» **Exercise task**
Transcribe the listing below word for word, keeping each line as it stands.
═══
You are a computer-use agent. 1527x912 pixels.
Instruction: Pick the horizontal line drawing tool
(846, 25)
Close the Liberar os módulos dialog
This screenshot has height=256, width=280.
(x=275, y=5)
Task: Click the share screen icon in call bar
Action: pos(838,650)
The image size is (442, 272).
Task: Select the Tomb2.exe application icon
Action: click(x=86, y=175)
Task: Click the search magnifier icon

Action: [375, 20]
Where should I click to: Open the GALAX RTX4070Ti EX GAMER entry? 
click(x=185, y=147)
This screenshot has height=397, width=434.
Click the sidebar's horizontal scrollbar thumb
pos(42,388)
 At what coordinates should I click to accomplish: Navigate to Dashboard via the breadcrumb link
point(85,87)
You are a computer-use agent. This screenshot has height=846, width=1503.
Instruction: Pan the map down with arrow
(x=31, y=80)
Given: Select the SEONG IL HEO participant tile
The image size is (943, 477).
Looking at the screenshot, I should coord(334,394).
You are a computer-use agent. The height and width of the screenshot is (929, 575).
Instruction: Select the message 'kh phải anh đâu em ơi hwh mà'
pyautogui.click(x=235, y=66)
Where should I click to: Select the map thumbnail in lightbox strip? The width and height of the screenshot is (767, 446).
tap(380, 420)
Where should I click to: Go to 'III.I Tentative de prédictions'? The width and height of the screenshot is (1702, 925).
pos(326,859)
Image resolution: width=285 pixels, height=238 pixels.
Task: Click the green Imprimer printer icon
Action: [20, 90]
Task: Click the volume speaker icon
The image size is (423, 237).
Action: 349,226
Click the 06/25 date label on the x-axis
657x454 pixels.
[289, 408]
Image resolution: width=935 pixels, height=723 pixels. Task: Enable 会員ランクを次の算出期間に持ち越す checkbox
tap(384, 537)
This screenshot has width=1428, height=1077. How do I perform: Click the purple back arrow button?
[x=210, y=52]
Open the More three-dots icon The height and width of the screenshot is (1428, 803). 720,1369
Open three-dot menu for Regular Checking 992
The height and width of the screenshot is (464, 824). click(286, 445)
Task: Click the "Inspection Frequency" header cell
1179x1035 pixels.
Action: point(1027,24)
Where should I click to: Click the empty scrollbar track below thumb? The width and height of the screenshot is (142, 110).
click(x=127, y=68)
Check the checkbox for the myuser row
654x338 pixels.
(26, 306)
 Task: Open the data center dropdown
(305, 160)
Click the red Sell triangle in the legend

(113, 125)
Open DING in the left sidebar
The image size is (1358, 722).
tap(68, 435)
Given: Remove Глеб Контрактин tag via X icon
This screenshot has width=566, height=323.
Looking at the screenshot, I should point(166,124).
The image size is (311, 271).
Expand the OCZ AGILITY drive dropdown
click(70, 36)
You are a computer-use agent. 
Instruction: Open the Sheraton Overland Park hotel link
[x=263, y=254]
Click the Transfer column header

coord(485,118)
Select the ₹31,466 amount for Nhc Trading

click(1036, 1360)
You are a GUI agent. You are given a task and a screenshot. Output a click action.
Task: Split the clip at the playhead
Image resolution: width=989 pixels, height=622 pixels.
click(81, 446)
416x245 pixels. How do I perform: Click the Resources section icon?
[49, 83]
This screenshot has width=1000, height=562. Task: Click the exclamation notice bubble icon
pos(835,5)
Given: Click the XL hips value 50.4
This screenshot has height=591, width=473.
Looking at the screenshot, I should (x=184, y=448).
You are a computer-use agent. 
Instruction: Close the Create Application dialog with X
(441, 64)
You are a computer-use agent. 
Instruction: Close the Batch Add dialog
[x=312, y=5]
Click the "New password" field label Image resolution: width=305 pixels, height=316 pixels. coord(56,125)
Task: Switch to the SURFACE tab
═══
» **Result below**
You are a computer-use agent. 1527x912 pixels.
Instruction: Pick the horizontal line drawing tool
(846, 25)
Close the Liberar os módulos dialog
This screenshot has height=256, width=280.
(x=275, y=5)
Task: Click the share screen icon in call bar
Action: pos(838,650)
The image size is (442, 272).
Task: Select the Tomb2.exe application icon
Action: click(x=86, y=175)
Task: Click the search magnifier icon

Action: [375, 20]
Where should I click to: Open the GALAX RTX4070Ti EX GAMER entry? 
click(x=185, y=147)
This screenshot has height=397, width=434.
Click the sidebar's horizontal scrollbar thumb
pos(42,388)
 At what coordinates should I click to accomplish: Navigate to Dashboard via the breadcrumb link
point(85,87)
You are a computer-use agent. This screenshot has height=846, width=1503.
Instruction: Pan the map down with arrow
(x=31, y=80)
Given: Select the SEONG IL HEO participant tile
The image size is (943, 477).
Looking at the screenshot, I should coord(334,394).
You are a computer-use agent. The height and width of the screenshot is (929, 575).
Instruction: Select the message 'kh phải anh đâu em ơi hwh mà'
pyautogui.click(x=235, y=66)
Where should I click to: Select the map thumbnail in lightbox strip? The width and height of the screenshot is (767, 446).
tap(380, 420)
Where should I click to: Go to 'III.I Tentative de prédictions'? The width and height of the screenshot is (1702, 925).
pos(326,859)
Image resolution: width=285 pixels, height=238 pixels.
Task: Click the green Imprimer printer icon
Action: [20, 90]
Task: Click the volume speaker icon
The image size is (423, 237).
Action: 349,226
Click the 06/25 date label on the x-axis
657x454 pixels.
[289, 408]
Image resolution: width=935 pixels, height=723 pixels. Task: Enable 会員ランクを次の算出期間に持ち越す checkbox
tap(384, 537)
This screenshot has width=1428, height=1077. How do I perform: Click the purple back arrow button?
[x=210, y=52]
Open the More three-dots icon The height and width of the screenshot is (1428, 803). 720,1369
Open three-dot menu for Regular Checking 992
The height and width of the screenshot is (464, 824). click(286, 445)
Task: Click the "Inspection Frequency" header cell
1179x1035 pixels.
Action: point(1027,24)
Where should I click to: Click the empty scrollbar track below thumb? The width and height of the screenshot is (142, 110).
click(x=127, y=68)
Check the checkbox for the myuser row
654x338 pixels.
(26, 306)
 Task: Open the data center dropdown
(305, 160)
Click the red Sell triangle in the legend

(113, 125)
Open DING in the left sidebar
The image size is (1358, 722).
tap(68, 435)
Given: Remove Глеб Контрактин tag via X icon
This screenshot has width=566, height=323.
Looking at the screenshot, I should point(166,124).
The image size is (311, 271).
Expand the OCZ AGILITY drive dropdown
click(70, 36)
You are a computer-use agent. 
Instruction: Open the Sheraton Overland Park hotel link
[x=263, y=254]
Click the Transfer column header

coord(485,118)
Select the ₹31,466 amount for Nhc Trading

click(1036, 1360)
You are a GUI agent. You are given a task and a screenshot. Output a click action.
Task: Split the clip at the playhead
Image resolution: width=989 pixels, height=622 pixels.
click(81, 446)
416x245 pixels. How do I perform: Click the Resources section icon?
[49, 83]
This screenshot has width=1000, height=562. Task: Click the exclamation notice bubble icon
pos(835,5)
Given: Click the XL hips value 50.4
This screenshot has height=591, width=473.
Looking at the screenshot, I should (x=184, y=448).
You are a computer-use agent. 
Instruction: Close the Create Application dialog with X
(441, 64)
You are a computer-use agent. 
Instruction: Close the Batch Add dialog
[x=312, y=5]
Click the "New password" field label Image resolution: width=305 pixels, height=316 pixels. coord(56,125)
Task: Switch to the SURFACE tab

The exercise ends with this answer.